━━ Task data

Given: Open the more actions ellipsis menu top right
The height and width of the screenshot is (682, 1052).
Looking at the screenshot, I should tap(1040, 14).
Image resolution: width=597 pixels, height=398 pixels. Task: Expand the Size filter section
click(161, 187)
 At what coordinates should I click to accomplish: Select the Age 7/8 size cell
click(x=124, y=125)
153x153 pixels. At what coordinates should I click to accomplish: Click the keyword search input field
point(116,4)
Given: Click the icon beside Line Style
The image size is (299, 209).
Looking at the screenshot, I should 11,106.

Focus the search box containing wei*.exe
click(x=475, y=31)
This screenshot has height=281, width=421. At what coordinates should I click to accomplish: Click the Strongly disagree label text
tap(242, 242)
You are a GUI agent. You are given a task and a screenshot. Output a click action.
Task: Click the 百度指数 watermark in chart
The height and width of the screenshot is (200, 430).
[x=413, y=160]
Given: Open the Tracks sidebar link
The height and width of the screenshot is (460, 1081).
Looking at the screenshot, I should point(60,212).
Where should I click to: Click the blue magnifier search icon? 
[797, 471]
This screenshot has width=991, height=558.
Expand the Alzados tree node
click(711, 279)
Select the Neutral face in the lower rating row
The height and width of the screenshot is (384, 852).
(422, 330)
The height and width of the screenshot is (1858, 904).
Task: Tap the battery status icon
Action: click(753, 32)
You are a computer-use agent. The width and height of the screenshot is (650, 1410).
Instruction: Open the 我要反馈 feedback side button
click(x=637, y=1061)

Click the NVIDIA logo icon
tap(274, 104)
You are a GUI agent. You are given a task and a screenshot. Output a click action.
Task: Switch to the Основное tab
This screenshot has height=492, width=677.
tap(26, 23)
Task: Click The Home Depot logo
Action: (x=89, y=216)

━━━━

Written task
Transcribe each of the records above word for word, keeping every line as it appears.

Result for this exercise
Given: Open the more actions ellipsis menu top right
The height and width of the screenshot is (682, 1052).
Looking at the screenshot, I should tap(1040, 14).
Image resolution: width=597 pixels, height=398 pixels. Task: Expand the Size filter section
click(161, 187)
 At what coordinates should I click to accomplish: Select the Age 7/8 size cell
click(x=124, y=125)
153x153 pixels. At what coordinates should I click to accomplish: Click the keyword search input field
point(116,4)
Given: Click the icon beside Line Style
The image size is (299, 209).
Looking at the screenshot, I should 11,106.

Focus the search box containing wei*.exe
click(x=475, y=31)
This screenshot has height=281, width=421. At what coordinates should I click to accomplish: Click the Strongly disagree label text
tap(242, 242)
You are a GUI agent. You are given a task and a screenshot. Output a click action.
Task: Click the 百度指数 watermark in chart
The height and width of the screenshot is (200, 430).
[x=413, y=160]
Given: Open the Tracks sidebar link
The height and width of the screenshot is (460, 1081).
Looking at the screenshot, I should point(60,212).
Where should I click to: Click the blue magnifier search icon? 
[797, 471]
This screenshot has width=991, height=558.
Expand the Alzados tree node
click(711, 279)
Select the Neutral face in the lower rating row
The height and width of the screenshot is (384, 852).
(422, 330)
The height and width of the screenshot is (1858, 904).
Task: Tap the battery status icon
Action: click(753, 32)
You are a computer-use agent. The width and height of the screenshot is (650, 1410).
Instruction: Open the 我要反馈 feedback side button
click(x=637, y=1061)

Click the NVIDIA logo icon
tap(274, 104)
You are a GUI agent. You are given a task and a screenshot. Output a click action.
Task: Switch to the Основное tab
This screenshot has height=492, width=677.
tap(26, 23)
Task: Click The Home Depot logo
Action: (x=89, y=216)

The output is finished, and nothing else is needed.